● **PROBLEM STATEMENT**
Output the data in full. Keep every entry exactly as written.

[Dataset items]
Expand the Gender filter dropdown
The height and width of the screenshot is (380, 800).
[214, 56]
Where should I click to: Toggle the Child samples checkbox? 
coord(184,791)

● **ANSWER SECTION**
Expand the Gender filter dropdown
The height and width of the screenshot is (380, 800).
[214, 56]
Where should I click to: Toggle the Child samples checkbox? 
coord(184,791)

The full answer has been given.